Using time-series methods—rescaled range analysis, mutual information, false nearest neighbors, and Lyapunov exponents—we identified two fractal regimes: short-time relaxation (stretched exponential or logarithmic) and long-term chaos. Hurst exponents above 0.5 indicated long-range correlations. Positive Lyapunov exponents (0.317 for As₂S₃(Ag), 0.456 for As₂Se₃(Al)) confirmed chaotic stretching, with embedding dimensions around 10. These findings reveal intermediate-dimensional chaos in chalcogenide conductivity.
Quantum Electronics
Transport Properties of Quantum Point Contacts (QPC)
Quantum point contacts (QPCs) are narrow constrictions in two-dimensional electron systems (2DES), enabling the study of charge transport in mesoscopic conductors. Beyond fundamentals, QPCs serve as sensitive detectors for single electrons and as readout devices for qubits in quantum computing—a qubit being the basic unit of quantum information.

2DES form at heterostructure interfaces (left figure), with QPCs created via surface gates for electrostatic confinement or chemical etching. The constriction's nanoscale size quantizes energy levels perpendicular to current flow, allowing transport only when electron energies match these levels. At low bias, conductance steps in integer units if energies align; below the lowest level, no current passes.
Conductance sensitivity to constriction size makes QPCs ideal for detecting nearby potential fluctuations. A perpendicular magnetic field adds further quantization via the quantum Hall effect, forming discrete Landau levels (LLs) like a harmonic oscillator spectrum. At fixed electron density, the Fermi energy (E_f) either pins to an LL (compressible state, allowing redistribution) or lies between LLs (incompressible state, with no states at E_f for equilibrium). Incompressible regions show vanishing resistivity due to absent scattering, confining current there.
We investigated 2DES transport under QPCs and magnetic fields to control currents for quantum information processing, focusing on equilibration conditions between compressible and incompressible regimes.
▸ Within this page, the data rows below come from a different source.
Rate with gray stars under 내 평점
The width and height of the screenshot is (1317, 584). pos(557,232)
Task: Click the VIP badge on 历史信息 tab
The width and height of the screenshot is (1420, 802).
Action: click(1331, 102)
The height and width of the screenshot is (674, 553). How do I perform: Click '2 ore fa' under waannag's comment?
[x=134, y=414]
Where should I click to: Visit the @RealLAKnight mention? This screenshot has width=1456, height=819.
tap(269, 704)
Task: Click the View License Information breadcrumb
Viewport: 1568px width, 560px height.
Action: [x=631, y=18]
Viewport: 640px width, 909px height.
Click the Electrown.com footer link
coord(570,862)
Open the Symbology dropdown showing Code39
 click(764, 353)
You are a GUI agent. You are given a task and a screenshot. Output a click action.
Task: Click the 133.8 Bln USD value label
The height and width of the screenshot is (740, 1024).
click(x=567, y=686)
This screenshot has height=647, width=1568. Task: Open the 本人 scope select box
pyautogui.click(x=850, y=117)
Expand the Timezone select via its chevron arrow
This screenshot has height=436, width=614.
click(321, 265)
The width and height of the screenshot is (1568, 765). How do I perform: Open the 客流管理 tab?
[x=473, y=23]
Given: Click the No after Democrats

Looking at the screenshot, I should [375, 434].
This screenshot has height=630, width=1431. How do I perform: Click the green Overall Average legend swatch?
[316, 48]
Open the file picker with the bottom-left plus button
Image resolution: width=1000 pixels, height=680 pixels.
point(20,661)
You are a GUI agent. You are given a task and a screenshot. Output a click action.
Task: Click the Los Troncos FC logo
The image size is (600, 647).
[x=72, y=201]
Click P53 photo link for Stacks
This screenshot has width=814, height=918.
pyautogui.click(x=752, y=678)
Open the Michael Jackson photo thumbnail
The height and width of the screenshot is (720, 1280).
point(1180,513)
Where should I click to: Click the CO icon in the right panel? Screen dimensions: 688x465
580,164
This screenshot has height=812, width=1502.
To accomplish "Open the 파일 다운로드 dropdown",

This research, conducted in 2010-2011, highlighted QPCs' potential for qubit readout at a time when quantum computing was emerging from theoretical foundations into experimental demonstrations, such as D-Wave's release of the first commercial 128-qubit annealer and reports of entanglement in solid-state spin ensembles. Back then, systems were limited to small qubit counts with high noise, far from scalability. In 2025, the field has matured significantly, with hundreds of qubits in play, progress toward error correction in platforms like Google's Willow and IBM's Majorana 1, and global recognition via the UN's International Year of Quantum Science and Technology. QPC-based charge sensing remains crucial for high-fidelity readout in solid-state qubits, though now integrated with advanced techniques to support fault-tolerant computing.